Enquanto as esperanças de Wehrlein naufragavam, Dennis viveu uma seca incrível de pontos entre Hyderabad e Berlim 1, sem um tento sequer em quatro corridas. Mesmo com o azar que afetou o britânico em várias dessas etapas, ficou claro que o motor Porsche já tinha uma competidora à altura, e o nível se manteve até o fim da temporada — e, mesmo assim, não foi o suficiente para que a Jaguar garantisse nem o título de Pilotos, nem o de Equipes.

Em Jacarta, Bird bateu de novo em Evans e prejudicou seriamente as chances de título (Vídeo: Fórmula E)

Além de falhar em momentos cruciais, a Jaguar enfileirou acidentes internos que deram contornos de incredulidade à própria temporada. Bird, depois de arrebentar o carro de Evans em Hyderabad, repetiu o feito em Jacarta, algo impensável para uma equipe que almeje pelo título. No fim, os amigos Evans e Cassidy se acertaram de forma bizarra em Roma, praticamente encerrando as chances de taça para os dois.

Melhor para a Envision, que teve um Sébastien Buemi muito mais útil do que Bird no papel de segundo piloto e assegurou seu primeiro Mundial de Equipes da história.
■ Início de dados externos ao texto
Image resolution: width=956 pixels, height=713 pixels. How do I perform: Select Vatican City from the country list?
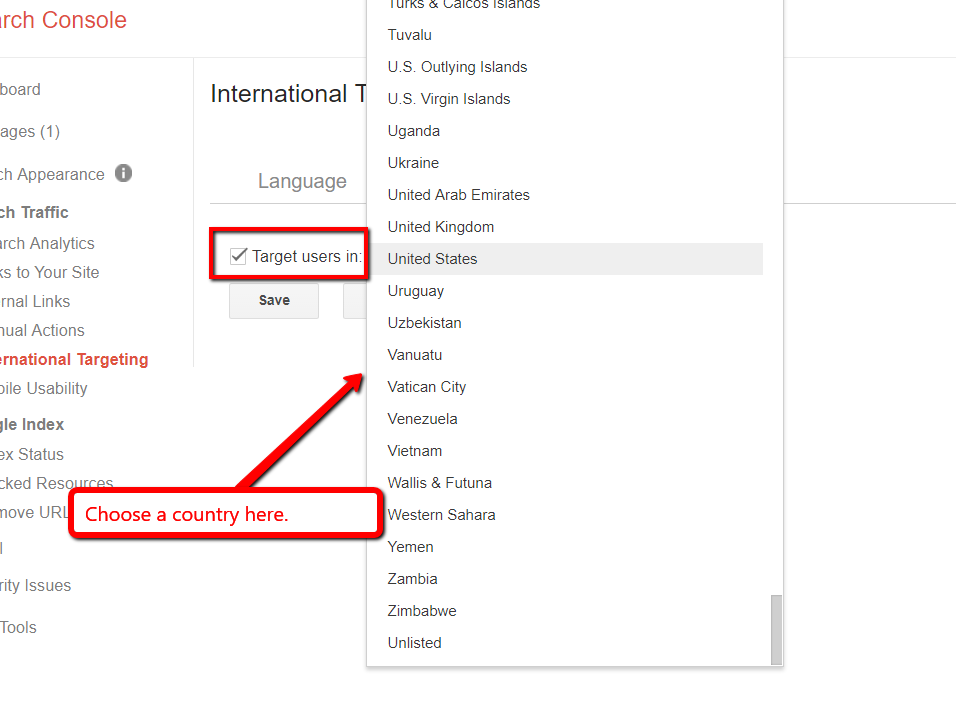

Dennis, que venceu só duas vezes, foi extremamente regular e inaugurou um novo recorde de pódios na história da categoria, com 11. E a Jaguar saiu, mais uma vez, de mãos abanando.
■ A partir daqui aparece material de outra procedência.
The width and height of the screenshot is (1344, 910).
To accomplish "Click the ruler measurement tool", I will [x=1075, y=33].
Foram oito vitórias [quatro de Evans e quatro de Cassidy] do trem de força inglês em toda a temporada, mais do que qualquer outra fabricante. Uma força que ficou explícita em números e desempenho, mas novamente não se traduziu em título. Faltou força no início da temporada, mas faltou também conscientizar Bird de sua própria posição dentro do time. Às vezes, para ser campeão, é necessário fazer concessões, e o inglês não parecia muito disposto — ou apto — a isso.

O climão dos pilotos explica bem o que foi a temporada da Jaguar em 2023 (Vídeo: GRANDE PRÊMIO)

Para o ano que vem, a Jaguar aprendeu a lição. Em uma temporada que tende a apresentar uma ordem de forças no mínimo parecida, Sam foi substituído justamente por Cassidy, que entende do equipamento e, junto a Evans, foi o maior vencedor do campeonato.

Se a Envision usou sua dupla corretamente para alcançar uma taça que insiste em fugir da montadora britânica, a fórmula será repetida pela Jaguar para que, enfim, o campeonato possa ser conquistado. No entanto, paira uma dúvida: a longeva amizade dos neozelandeses sobreviverá à batalha pelo título quando os dois se encontrarem na pista? Ou, à la Lewis Hamilton e Nico Rosberg, a competição no mais alto nível pode azedar a relação? Cenas para os próximos capítulos.